WHAT THE TASK REQUIRES:
I need the number of lines in the data that include "computer"; reply with that number alone.

STUDY MATERIAL:
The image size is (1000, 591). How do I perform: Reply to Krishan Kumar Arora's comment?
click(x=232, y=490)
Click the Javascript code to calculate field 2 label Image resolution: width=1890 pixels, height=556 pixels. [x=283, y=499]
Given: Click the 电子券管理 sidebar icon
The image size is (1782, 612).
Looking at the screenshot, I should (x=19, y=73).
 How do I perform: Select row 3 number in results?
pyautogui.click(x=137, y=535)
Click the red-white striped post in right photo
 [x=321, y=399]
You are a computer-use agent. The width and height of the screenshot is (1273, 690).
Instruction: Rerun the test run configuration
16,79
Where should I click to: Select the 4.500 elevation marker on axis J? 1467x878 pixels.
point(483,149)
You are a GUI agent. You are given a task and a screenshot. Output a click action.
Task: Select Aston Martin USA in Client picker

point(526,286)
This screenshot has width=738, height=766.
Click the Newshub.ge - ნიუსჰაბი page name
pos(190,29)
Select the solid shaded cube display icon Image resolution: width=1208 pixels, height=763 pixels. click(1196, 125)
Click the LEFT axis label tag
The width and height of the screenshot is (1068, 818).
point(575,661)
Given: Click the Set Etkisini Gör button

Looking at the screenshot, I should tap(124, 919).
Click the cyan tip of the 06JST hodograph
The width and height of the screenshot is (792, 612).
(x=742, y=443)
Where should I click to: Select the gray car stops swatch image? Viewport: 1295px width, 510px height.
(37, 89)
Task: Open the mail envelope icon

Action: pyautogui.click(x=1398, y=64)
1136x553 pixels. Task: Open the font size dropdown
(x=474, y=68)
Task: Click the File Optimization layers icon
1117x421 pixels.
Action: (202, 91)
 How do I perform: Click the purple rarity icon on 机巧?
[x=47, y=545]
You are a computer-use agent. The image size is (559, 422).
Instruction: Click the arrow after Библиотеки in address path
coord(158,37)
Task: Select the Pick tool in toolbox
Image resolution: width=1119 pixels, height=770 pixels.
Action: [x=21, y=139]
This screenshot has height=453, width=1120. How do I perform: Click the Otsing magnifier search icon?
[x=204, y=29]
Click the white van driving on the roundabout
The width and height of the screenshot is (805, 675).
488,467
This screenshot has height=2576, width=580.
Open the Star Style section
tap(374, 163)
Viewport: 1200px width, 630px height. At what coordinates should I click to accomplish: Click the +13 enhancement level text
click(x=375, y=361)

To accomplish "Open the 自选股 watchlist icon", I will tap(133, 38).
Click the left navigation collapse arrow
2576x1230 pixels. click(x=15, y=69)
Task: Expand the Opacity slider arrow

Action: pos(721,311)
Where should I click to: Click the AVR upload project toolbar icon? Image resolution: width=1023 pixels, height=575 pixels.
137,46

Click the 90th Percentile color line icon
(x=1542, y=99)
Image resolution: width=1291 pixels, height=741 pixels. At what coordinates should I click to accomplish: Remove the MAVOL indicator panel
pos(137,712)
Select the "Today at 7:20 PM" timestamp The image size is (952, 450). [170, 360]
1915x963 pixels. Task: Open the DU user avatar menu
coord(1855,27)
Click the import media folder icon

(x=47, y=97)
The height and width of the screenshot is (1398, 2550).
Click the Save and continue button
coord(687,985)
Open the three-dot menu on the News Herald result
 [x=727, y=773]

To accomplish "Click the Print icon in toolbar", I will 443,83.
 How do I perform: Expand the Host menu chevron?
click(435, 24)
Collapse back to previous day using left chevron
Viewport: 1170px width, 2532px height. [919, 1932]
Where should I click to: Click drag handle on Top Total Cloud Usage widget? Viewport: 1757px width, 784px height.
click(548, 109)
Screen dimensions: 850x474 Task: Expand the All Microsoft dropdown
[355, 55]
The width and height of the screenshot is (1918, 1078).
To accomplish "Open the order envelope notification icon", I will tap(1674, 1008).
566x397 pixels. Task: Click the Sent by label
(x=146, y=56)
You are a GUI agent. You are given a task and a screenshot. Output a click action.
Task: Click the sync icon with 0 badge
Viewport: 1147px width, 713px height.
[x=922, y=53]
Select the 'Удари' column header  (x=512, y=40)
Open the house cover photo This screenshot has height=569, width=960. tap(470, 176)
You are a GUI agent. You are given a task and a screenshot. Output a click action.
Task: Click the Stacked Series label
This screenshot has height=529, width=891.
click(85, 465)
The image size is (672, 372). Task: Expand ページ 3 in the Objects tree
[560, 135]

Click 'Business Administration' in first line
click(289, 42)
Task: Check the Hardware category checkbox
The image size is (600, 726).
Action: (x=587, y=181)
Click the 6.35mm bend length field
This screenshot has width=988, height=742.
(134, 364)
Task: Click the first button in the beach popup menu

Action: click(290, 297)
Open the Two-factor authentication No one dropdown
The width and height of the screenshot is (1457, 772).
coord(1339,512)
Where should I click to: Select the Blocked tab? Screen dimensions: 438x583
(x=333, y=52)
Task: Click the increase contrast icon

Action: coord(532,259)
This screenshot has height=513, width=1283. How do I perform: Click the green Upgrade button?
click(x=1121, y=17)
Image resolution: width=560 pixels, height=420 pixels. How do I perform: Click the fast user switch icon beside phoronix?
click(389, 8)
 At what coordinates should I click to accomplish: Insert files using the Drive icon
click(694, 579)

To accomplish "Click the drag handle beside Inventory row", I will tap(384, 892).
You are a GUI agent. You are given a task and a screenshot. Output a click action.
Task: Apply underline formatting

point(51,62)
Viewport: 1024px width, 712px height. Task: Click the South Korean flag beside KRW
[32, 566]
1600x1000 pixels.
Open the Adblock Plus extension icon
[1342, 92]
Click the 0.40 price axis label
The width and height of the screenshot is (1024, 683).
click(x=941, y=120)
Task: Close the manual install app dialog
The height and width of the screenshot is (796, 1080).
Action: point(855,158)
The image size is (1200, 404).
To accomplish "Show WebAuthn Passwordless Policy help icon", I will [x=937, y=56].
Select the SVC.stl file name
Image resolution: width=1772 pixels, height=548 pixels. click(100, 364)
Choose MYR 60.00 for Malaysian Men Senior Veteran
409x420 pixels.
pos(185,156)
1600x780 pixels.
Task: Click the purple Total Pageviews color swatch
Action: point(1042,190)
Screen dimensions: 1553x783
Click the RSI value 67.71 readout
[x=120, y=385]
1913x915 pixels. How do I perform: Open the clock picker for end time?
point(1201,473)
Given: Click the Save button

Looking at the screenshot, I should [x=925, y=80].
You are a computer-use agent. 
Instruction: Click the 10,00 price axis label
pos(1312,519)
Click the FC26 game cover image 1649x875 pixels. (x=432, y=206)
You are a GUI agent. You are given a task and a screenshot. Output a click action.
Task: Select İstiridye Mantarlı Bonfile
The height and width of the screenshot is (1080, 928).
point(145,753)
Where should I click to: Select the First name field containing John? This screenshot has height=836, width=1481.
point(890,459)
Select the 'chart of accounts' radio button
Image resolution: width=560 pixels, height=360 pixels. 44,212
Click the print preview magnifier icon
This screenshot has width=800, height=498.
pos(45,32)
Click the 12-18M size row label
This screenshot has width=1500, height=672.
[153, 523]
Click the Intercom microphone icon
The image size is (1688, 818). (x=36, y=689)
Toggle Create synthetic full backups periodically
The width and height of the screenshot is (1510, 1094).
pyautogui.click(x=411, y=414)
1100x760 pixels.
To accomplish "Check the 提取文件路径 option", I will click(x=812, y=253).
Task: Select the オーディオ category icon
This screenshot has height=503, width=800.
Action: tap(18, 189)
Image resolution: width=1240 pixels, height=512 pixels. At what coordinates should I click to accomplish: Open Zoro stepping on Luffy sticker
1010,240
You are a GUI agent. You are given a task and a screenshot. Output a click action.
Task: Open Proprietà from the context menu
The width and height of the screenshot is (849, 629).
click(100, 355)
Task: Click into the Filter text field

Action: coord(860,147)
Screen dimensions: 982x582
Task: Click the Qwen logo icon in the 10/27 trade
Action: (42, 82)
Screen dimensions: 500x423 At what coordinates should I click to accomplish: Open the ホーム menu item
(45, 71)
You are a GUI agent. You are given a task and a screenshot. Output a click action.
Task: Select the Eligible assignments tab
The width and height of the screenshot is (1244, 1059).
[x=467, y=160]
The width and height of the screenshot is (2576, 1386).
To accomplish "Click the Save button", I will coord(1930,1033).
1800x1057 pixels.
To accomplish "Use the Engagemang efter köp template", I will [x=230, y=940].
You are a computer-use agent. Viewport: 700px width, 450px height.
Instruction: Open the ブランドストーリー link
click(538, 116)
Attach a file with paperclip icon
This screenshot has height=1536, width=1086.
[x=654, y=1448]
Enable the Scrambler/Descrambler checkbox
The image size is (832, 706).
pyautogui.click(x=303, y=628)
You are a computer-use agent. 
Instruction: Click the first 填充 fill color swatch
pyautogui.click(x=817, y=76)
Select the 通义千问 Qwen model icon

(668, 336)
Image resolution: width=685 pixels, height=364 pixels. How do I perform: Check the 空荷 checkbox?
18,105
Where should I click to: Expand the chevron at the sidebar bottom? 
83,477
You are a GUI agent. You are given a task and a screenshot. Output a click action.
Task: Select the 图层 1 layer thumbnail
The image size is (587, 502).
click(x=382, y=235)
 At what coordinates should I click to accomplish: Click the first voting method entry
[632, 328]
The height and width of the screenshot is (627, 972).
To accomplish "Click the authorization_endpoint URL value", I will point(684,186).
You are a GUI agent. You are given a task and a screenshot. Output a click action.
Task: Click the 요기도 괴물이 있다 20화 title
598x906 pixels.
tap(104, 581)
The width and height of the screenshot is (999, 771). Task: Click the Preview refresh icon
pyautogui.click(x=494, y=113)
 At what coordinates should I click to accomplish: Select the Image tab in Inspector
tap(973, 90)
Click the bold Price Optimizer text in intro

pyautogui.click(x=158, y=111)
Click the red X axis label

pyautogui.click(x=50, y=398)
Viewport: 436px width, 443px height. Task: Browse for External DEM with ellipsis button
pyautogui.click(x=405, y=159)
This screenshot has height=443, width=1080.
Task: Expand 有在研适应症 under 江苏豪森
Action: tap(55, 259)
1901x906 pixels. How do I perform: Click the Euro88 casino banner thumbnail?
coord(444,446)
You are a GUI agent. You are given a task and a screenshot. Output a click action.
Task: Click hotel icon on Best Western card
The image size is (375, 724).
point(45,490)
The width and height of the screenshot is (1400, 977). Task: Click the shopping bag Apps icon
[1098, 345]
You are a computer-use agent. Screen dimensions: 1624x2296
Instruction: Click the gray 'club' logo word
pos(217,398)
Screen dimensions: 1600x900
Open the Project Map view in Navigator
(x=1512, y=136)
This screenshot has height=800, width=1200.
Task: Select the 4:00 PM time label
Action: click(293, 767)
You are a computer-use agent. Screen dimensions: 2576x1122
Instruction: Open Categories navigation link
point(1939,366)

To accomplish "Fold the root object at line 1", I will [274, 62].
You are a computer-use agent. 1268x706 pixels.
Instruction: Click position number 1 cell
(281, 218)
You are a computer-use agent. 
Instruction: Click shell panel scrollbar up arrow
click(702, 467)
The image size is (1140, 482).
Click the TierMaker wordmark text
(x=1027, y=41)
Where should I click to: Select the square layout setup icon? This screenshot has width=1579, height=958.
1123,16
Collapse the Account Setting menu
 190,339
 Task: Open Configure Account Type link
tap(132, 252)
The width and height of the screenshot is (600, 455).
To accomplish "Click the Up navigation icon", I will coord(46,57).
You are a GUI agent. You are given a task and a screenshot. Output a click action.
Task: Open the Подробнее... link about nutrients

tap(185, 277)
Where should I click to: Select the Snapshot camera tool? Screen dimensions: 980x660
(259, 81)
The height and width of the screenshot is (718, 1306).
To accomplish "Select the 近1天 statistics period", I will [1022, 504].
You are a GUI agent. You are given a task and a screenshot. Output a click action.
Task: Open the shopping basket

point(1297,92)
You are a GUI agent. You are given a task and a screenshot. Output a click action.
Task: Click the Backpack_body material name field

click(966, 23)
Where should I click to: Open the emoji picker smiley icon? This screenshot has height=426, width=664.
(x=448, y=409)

ANSWER SECTION:
9